- TASK DESCRIPTION
Each line from the one holding "This screenshot has width=784, height=687." to the last line below must be restated word for word, and no picture may be included.

[[ INPUT FOR THIS TASK, beginning ]]

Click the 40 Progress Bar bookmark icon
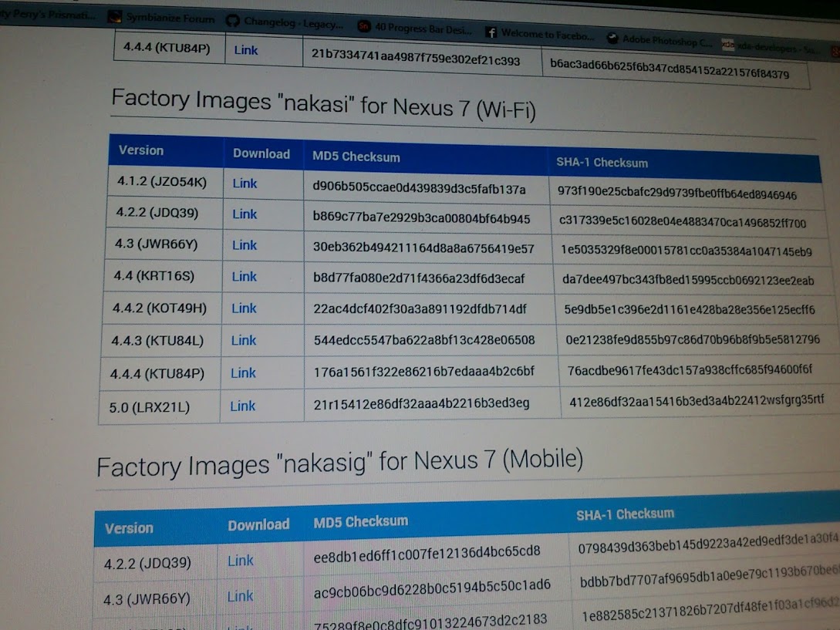This screenshot has height=630, width=840. [x=364, y=27]
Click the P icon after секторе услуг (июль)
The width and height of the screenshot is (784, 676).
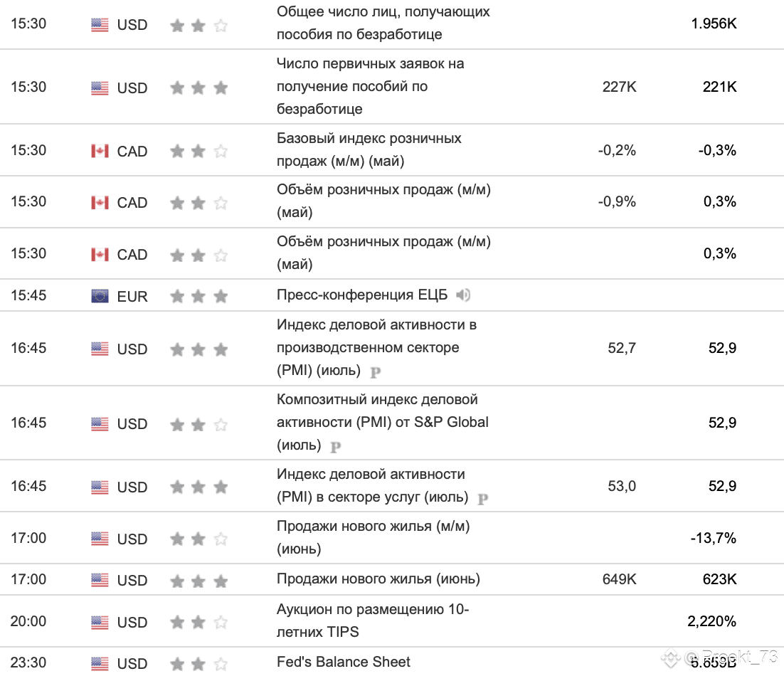coord(482,499)
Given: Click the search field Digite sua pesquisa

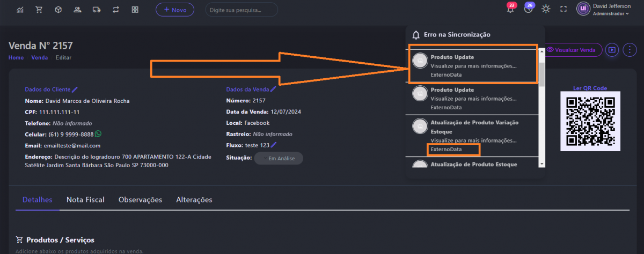Looking at the screenshot, I should coord(242,10).
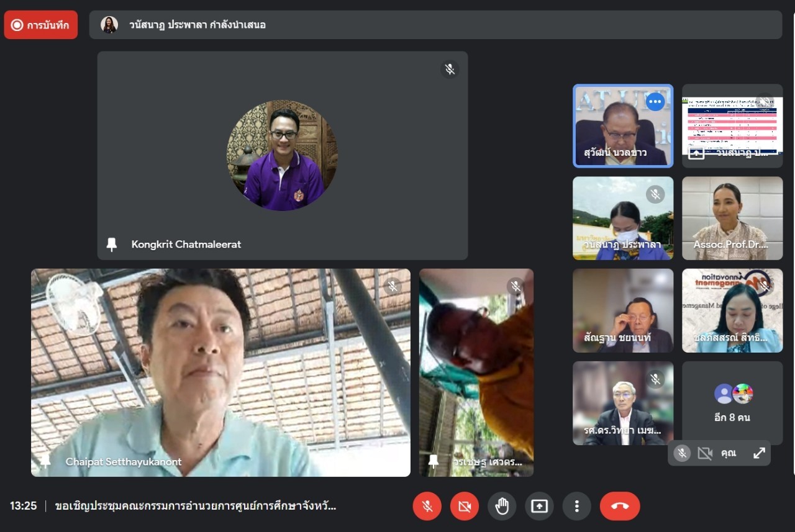The width and height of the screenshot is (795, 532).
Task: Click the red recording indicator button
Action: coord(41,25)
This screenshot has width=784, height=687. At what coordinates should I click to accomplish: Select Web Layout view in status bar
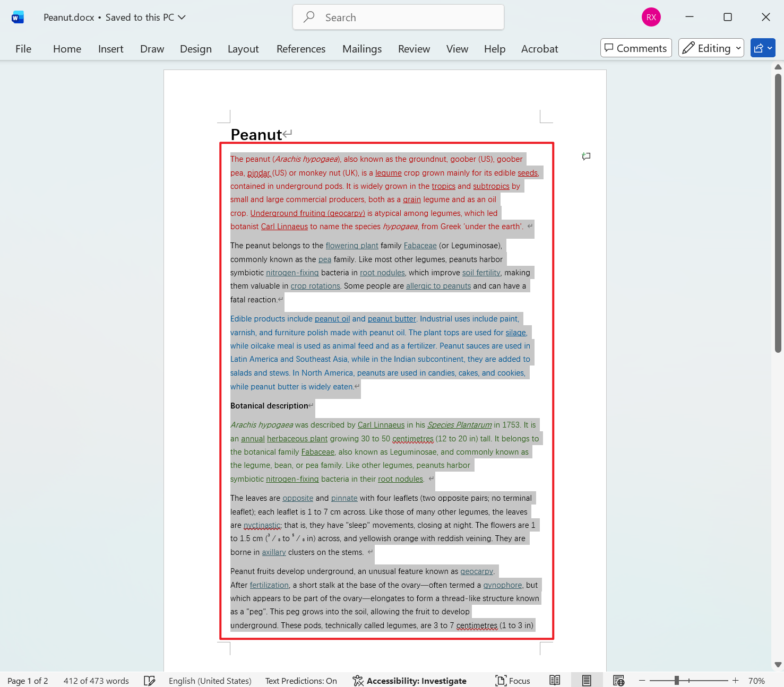pyautogui.click(x=618, y=680)
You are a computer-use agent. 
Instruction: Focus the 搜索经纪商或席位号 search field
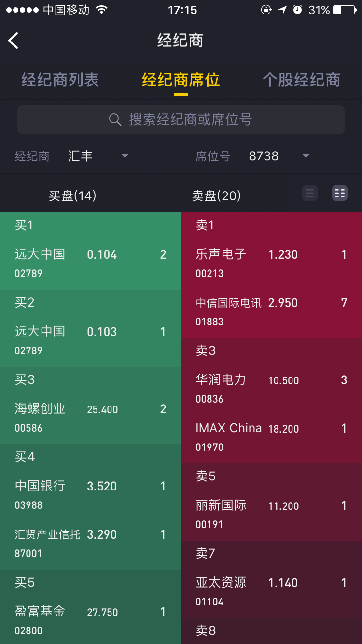click(181, 120)
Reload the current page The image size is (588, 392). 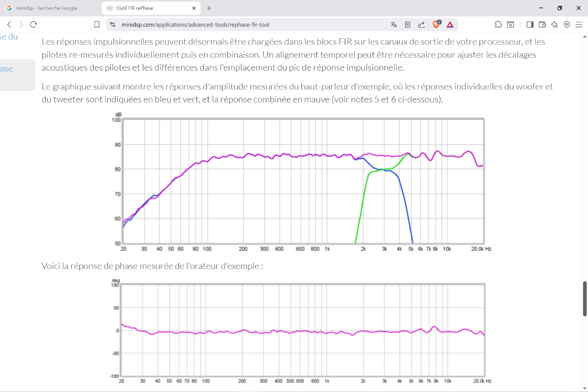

[[ INPUT FOR THIS TASK, end ]]

- EXERCISE SOLUTION
This screenshot has width=784, height=687. At what coordinates should I click to accomplish: Select Web Layout view in status bar
pyautogui.click(x=618, y=680)
You are a computer-use agent. 
Instruction: Focus the 搜索经纪商或席位号 search field
click(181, 120)
Reload the current page The image size is (588, 392). 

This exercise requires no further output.